**Problem description**:
All entries are to be reproduced exactly; the pictures are to be omitted.

### Input material

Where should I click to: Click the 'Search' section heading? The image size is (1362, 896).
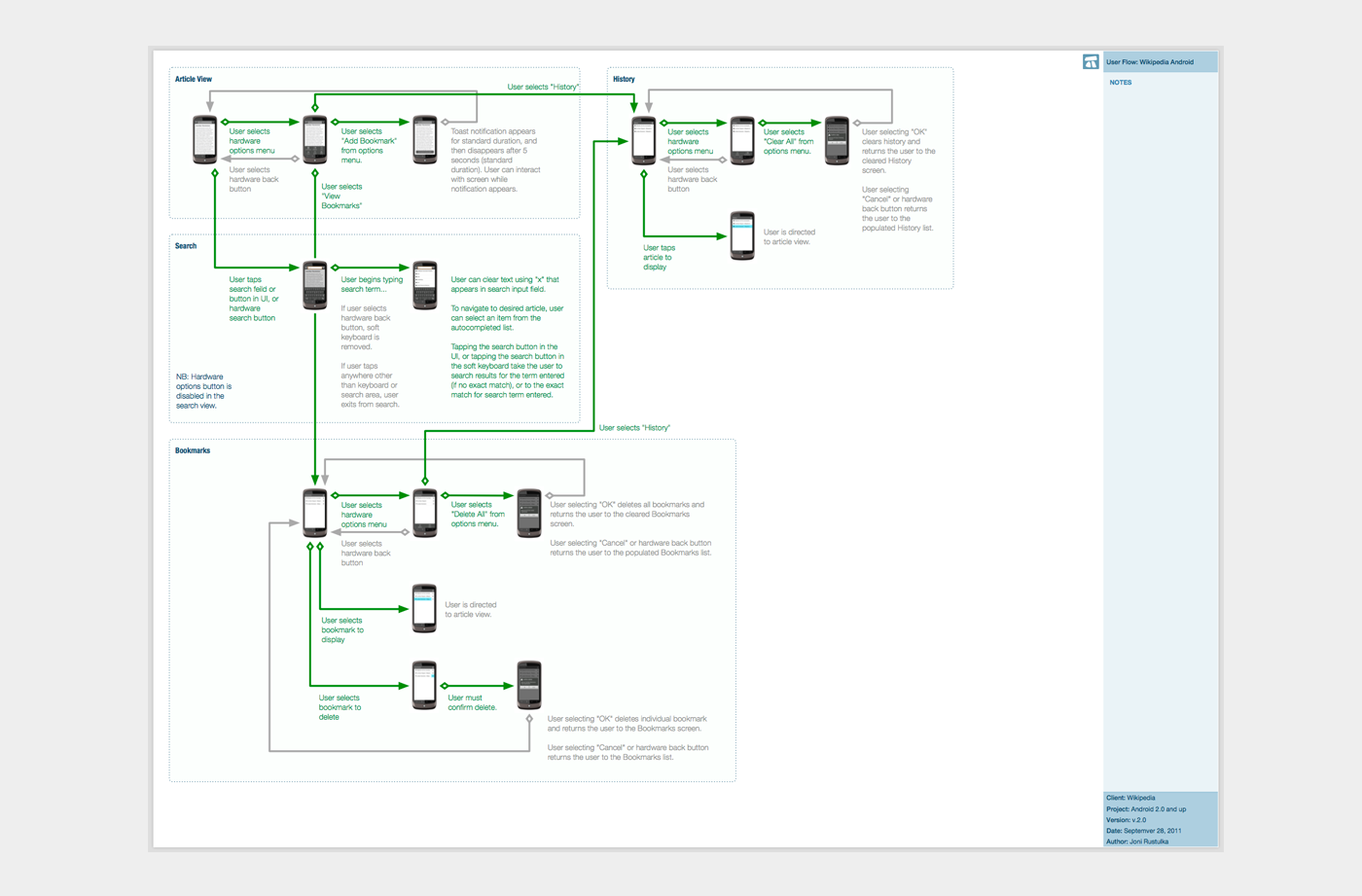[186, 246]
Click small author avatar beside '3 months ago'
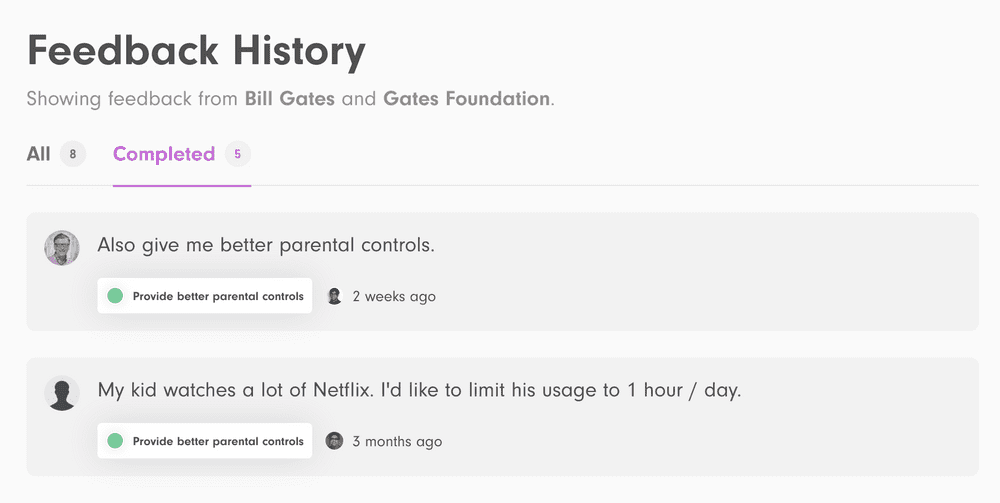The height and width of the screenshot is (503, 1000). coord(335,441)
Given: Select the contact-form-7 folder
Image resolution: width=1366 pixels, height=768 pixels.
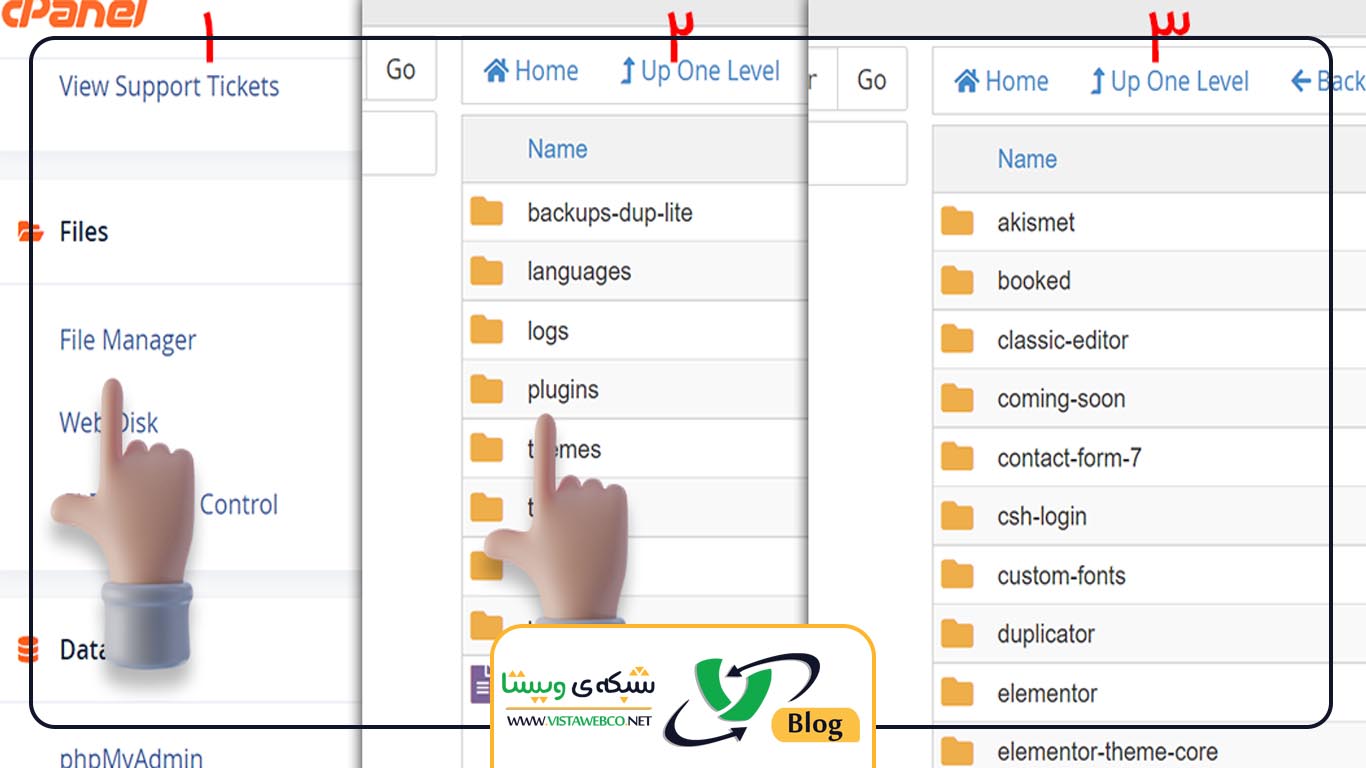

######

**Output of the exercise**:
Where should I click to: Click the 'Search' section heading? The image size is (1362, 896).
[186, 246]
Click small author avatar beside '3 months ago'
The height and width of the screenshot is (503, 1000). coord(335,441)
Given: Select the contact-form-7 folder
Image resolution: width=1366 pixels, height=768 pixels.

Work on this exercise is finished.